Эта «крестьянская вера», вера бедняков и вечно обездоленных, была близка большинству мужиков, и гонимые беспоповцы, которых начальство и попы считали врагами церкви и полицейского правопорядка, вызывали сочувствие к себе и почтительное удивление перед их стойкостью. И все в деревне преклонялись перед стариком Микитушкой, который пострадал за мужицкую правду, и вспоминали о нём как о подвижнике, а себя упрекали за слабость и за отступничество от своего вожака в последний час.
Но в этом году деревня стала как будто другой. Мужики уже не разбегались от начальства, а враждебно молчали. Они никого не выдали из вожаков, и когда Тихона, Олёху и Исая урядники хотели распластать на земле для порки, а те не дались и стали драться, вся толпа словно с цепи сорвалась — смяла и урядников и станового. И не мужики бежали, а полиция уже удирала от них, спасая свою шкуру. Озлобила и сплотила мужиков и голодуха и холод, растревожили их и «подмётные листки», которыми зачитывались все, кто даже разбирал печатные строки по складам. Возможно, что люди много передумали за этот год после неудачи с самовольной запашкой барской земли и ареста Микитушки и Петруши. Ведь даже в тот страшный день, когда ночью схватили и Тихона, и Исая с Гордеем, и Олёху с Костей и, избитых до полусмерти, связанных, отправили в стан, а с десяток мужиков пороли на луке, у пожарной, — никто не каялся, не оговаривал соседей, а только выл и стонал под розгами.

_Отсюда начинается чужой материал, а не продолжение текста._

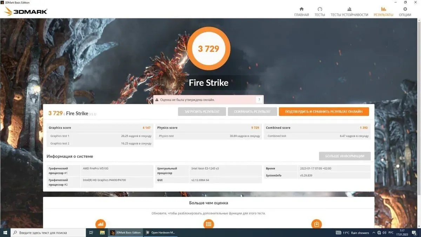Open the ОПЦИИ settings gear
This screenshot has height=237, width=421.
tap(405, 12)
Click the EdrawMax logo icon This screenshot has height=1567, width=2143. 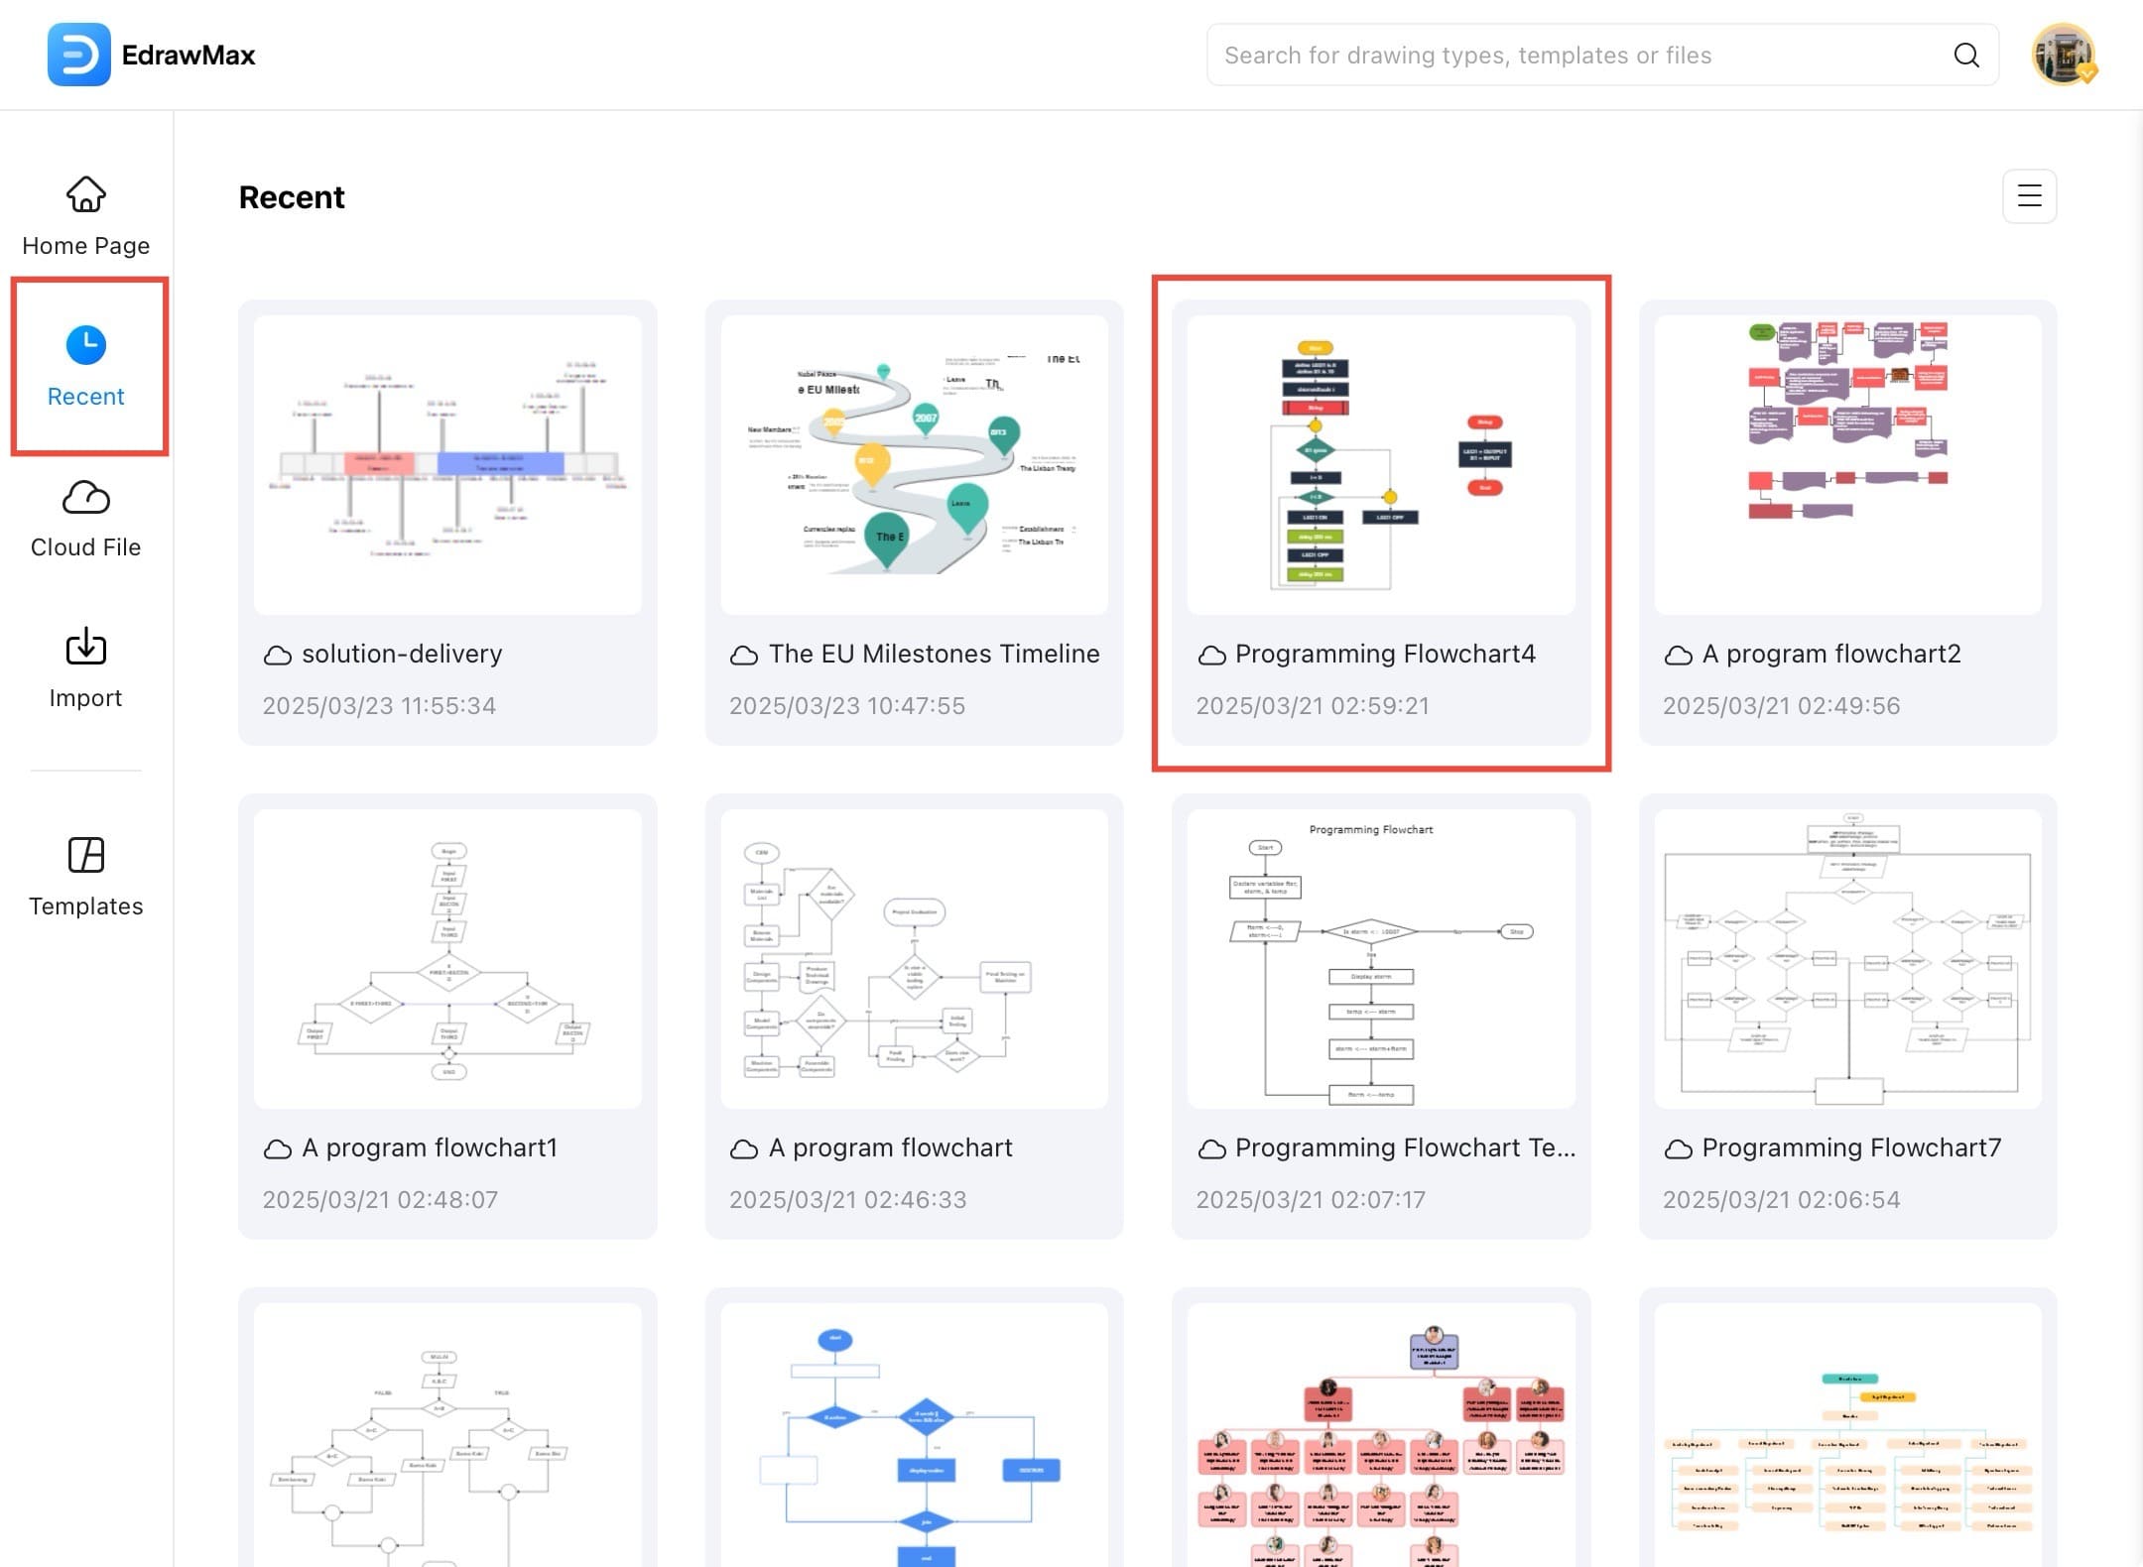78,55
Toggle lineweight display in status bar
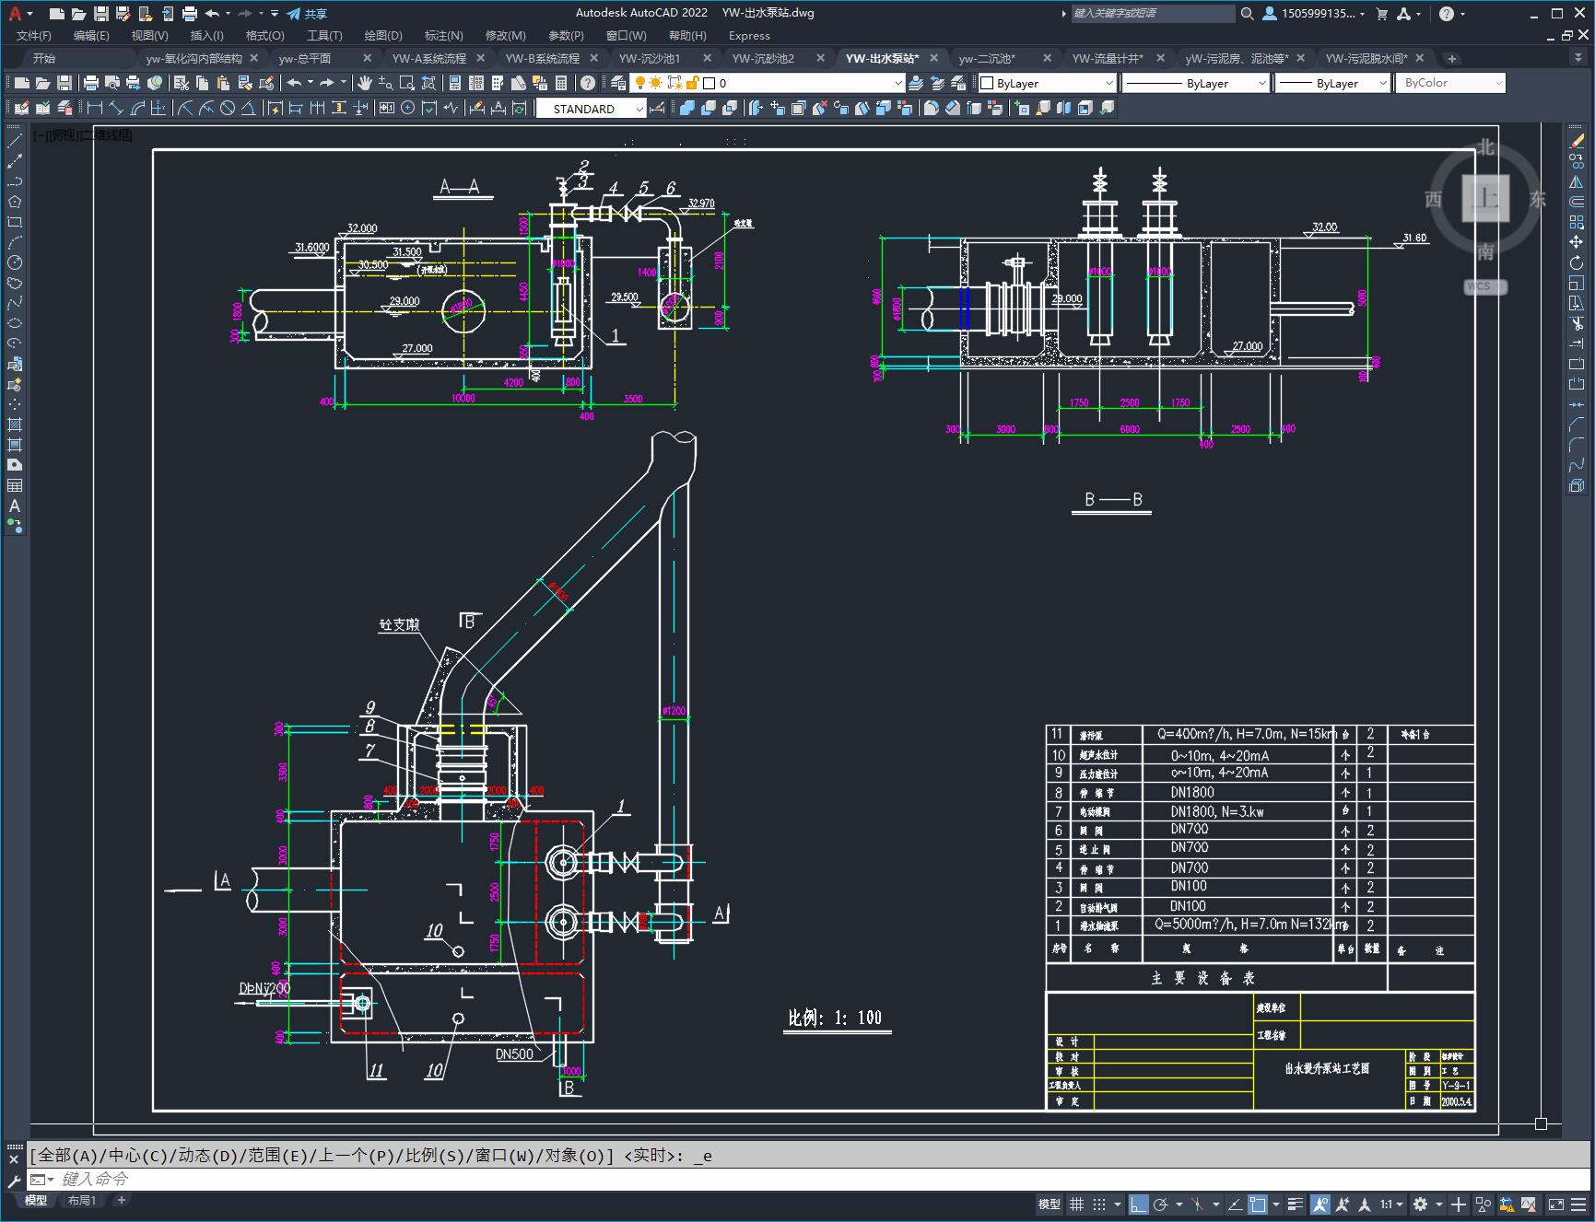The width and height of the screenshot is (1595, 1222). tap(1296, 1204)
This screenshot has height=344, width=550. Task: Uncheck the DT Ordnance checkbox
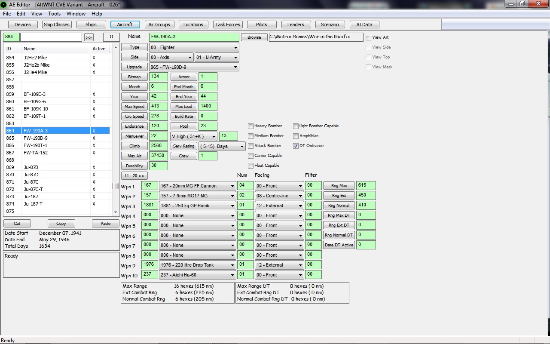(296, 146)
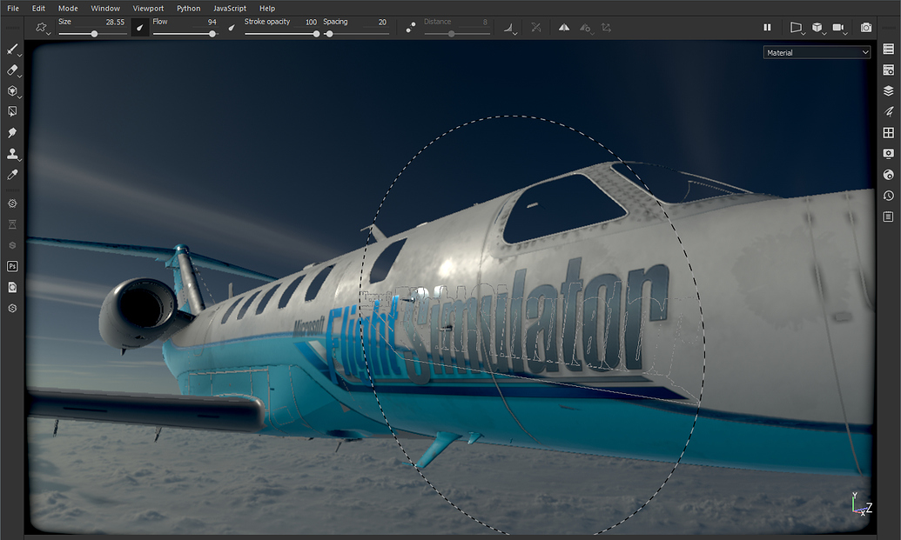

Вот с какими душевными потрясениями и пережитыми ужасами начал я свою жизнь в школе.
В первое утро прибежали в училище охотники — набралось их не больше десятка. Это были подростки старше меня. Среди них были и Миколька с Сёмой, который очень похудел после горячки. Пришёл и Шустёнок, надутый, чванный, с колючей улыбочкой в прищуренных глазках.
Елена Григорьевна явилась в школу в том же платье и кофте, но в белом полушалке, повязанном по–деревенски.
В классе она записала всех на бумагу, заставила прочитать каждого по книжке и вызывала к доске — написать несколько слов. Сёма попал в первое отделение — к неграмотным, и я видел, что ему было обидно и совестно сидеть одному, большому, с малышами. Мы четверо — я, Кузярь, Миколька и Шустёнок — попали во второе отделение. Для старшего отделения никого не было. Хотя мы читали и писали хорошо, но ни арифметики, ни грамматики не знали.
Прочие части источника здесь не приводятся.